Verpasste Chancen der vollen Einheit

Und es waren nicht die aufrüttelnden Worte des Papstes, die dem Friedensgebet eine bloß politische Stoßrichtung gaben. Etwa als Franziskus sagte, es müsse Schluss damit sein, „den Libanon und den Nahen Osten für fremde Interessen und Profite zu benutzen!“ Und es tue not, „den Libanesen die Möglichkeit zu geben, in ihrem Land ohne ungebührliche Einmischungen Akteure einer besseren Zukunft zu sein“. Es war dann doch ein sehr geistliches Ereignis, dass auch in ökumenischer Hinsicht den Finger auf die Wunde legte, indem die dort Versammelten mit den Worten des Papstes „die Fehler, die wir begangen haben“, deutlich sahen, „die verpassten Chancen auf dem Weg der Geschwisterlichkeit, der Versöhnung und der vollen Einheit“.
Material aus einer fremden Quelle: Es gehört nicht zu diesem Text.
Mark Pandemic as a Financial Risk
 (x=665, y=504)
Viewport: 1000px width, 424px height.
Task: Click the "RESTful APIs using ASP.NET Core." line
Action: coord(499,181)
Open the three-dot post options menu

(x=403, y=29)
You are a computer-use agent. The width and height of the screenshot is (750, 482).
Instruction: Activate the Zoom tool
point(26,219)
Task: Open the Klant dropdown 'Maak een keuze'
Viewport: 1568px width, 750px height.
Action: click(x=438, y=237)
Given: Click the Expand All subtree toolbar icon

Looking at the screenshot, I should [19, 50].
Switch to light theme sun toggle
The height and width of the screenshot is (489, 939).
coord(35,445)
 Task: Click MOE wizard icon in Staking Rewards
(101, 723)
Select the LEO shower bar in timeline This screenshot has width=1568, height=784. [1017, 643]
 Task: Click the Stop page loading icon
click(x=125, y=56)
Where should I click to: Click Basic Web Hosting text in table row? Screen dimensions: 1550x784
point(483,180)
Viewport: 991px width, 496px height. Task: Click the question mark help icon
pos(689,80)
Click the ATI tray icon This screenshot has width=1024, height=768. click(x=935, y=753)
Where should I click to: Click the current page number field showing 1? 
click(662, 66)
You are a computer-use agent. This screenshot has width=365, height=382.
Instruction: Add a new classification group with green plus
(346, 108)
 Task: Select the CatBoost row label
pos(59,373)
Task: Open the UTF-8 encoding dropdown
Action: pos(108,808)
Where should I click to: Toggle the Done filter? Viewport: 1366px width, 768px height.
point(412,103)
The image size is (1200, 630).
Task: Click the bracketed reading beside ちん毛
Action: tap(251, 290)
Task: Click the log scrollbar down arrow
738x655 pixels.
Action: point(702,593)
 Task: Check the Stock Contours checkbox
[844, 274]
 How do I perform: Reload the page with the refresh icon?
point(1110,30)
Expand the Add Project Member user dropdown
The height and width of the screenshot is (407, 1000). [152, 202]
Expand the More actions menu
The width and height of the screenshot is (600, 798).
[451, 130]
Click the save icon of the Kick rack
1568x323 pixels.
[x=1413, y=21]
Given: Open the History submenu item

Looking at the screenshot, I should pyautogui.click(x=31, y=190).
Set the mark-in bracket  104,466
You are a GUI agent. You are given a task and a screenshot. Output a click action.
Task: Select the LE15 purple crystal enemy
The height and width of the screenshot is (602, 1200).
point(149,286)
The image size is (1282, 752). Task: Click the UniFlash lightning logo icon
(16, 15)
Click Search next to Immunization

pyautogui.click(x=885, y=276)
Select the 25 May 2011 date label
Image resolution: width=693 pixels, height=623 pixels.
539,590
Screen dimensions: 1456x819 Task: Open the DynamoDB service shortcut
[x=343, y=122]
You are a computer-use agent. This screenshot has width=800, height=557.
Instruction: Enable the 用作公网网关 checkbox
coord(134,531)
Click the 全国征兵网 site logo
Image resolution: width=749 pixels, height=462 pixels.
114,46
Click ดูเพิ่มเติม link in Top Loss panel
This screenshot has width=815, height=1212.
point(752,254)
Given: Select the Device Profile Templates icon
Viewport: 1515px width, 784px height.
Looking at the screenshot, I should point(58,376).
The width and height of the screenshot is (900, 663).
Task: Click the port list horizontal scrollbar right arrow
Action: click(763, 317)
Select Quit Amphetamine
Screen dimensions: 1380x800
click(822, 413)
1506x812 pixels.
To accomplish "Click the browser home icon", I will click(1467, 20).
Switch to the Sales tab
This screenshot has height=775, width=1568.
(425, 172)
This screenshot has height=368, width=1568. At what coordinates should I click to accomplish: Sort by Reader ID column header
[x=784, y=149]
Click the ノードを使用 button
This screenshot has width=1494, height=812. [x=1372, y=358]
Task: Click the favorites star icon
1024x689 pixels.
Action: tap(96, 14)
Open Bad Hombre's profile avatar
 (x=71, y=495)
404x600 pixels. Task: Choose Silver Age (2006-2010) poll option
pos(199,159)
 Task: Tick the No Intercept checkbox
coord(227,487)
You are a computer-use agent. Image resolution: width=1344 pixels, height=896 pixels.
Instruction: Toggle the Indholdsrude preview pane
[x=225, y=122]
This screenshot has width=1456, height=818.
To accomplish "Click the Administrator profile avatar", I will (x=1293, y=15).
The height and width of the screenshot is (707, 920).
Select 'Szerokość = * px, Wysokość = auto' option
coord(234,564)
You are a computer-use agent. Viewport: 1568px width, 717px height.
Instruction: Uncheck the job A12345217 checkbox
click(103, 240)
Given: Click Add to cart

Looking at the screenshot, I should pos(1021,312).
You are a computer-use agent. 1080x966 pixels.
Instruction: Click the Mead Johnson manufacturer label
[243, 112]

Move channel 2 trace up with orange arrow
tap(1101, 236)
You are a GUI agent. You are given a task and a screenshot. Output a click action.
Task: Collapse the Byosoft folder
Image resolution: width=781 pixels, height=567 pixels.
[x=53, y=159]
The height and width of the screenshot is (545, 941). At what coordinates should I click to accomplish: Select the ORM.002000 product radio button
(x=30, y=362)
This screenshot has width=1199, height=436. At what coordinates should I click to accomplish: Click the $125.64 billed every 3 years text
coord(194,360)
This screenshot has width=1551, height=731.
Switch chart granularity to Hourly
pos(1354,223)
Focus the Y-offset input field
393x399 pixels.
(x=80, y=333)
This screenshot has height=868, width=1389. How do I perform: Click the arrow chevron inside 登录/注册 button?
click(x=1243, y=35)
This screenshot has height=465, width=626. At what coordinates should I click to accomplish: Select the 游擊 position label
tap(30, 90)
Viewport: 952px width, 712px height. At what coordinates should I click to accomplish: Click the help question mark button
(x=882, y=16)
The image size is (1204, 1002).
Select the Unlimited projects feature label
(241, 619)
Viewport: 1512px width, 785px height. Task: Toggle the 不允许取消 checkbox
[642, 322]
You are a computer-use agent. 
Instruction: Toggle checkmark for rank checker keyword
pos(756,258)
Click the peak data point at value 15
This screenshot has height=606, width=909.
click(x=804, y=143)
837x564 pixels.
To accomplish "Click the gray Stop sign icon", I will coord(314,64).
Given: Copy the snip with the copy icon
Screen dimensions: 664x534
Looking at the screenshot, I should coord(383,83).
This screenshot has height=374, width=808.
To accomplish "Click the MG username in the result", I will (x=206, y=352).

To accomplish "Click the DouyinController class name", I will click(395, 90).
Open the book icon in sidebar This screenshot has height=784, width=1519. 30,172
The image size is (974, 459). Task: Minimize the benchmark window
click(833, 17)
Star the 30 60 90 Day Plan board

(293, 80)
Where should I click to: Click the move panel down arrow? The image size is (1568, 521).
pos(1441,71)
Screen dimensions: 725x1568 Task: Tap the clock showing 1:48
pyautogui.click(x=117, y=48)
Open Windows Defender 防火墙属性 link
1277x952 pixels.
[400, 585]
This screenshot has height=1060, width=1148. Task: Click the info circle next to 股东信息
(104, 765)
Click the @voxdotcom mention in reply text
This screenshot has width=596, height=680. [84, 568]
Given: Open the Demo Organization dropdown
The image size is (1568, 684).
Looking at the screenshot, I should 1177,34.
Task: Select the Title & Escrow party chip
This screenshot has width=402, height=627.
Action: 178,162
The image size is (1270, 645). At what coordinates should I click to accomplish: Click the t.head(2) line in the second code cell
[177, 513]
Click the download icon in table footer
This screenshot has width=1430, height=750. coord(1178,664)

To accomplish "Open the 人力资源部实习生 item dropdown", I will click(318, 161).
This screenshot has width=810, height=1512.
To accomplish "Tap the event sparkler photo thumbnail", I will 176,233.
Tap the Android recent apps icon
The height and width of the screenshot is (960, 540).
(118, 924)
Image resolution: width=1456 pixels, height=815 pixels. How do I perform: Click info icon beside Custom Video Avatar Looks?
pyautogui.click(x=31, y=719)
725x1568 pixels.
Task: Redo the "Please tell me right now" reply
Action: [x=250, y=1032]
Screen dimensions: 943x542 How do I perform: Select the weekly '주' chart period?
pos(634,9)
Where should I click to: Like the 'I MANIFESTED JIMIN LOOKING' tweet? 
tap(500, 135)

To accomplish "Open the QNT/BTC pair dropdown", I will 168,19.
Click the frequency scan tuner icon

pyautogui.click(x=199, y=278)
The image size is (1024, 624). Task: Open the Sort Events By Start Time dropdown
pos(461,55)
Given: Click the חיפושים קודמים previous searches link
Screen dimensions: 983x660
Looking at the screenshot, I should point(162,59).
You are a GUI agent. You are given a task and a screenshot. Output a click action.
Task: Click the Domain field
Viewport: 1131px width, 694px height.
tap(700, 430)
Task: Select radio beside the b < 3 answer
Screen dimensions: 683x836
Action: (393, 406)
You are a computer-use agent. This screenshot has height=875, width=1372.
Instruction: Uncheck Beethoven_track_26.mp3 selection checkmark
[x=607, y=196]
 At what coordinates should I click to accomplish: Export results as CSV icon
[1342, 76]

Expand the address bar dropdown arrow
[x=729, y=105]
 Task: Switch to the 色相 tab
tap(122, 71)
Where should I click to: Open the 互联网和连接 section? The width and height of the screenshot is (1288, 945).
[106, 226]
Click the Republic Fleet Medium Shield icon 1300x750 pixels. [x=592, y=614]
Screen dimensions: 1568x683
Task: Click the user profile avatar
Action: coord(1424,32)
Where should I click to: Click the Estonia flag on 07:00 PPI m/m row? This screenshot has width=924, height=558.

Ein Dialog der Liebe, der zur Wahrheit führt

Kardinal Kurt Koch, der Präsident des vatikanischen Einheitsrats, hört nicht auf, daran zu erinnern, dass Ökumene kein politischer Prozess ist, sondern die Einheit der Kirche des Ostens und Westens einen „Dialog der Liebe“ braucht. Solche Dialoge, so Koch, würden „den unabdingbaren Lebensraum“ bilden, in dem dann auch der Dialog der Wahrheit gedeihen könne, nämlich die theologische Bearbeitung der von der Vergangenheit her strittigen Fragen, die zur Spaltung der Christen geführt hätten. Genau das war der Tag des ökumenischen Friedensgebets für den Libanon, den Franziskus bald besuchen möchte. Er war Ausdruck jenes „Dialogs der Liebe“ und der christlichen Solidarität, der dann auch zur Einheit in der Wahrheit führt.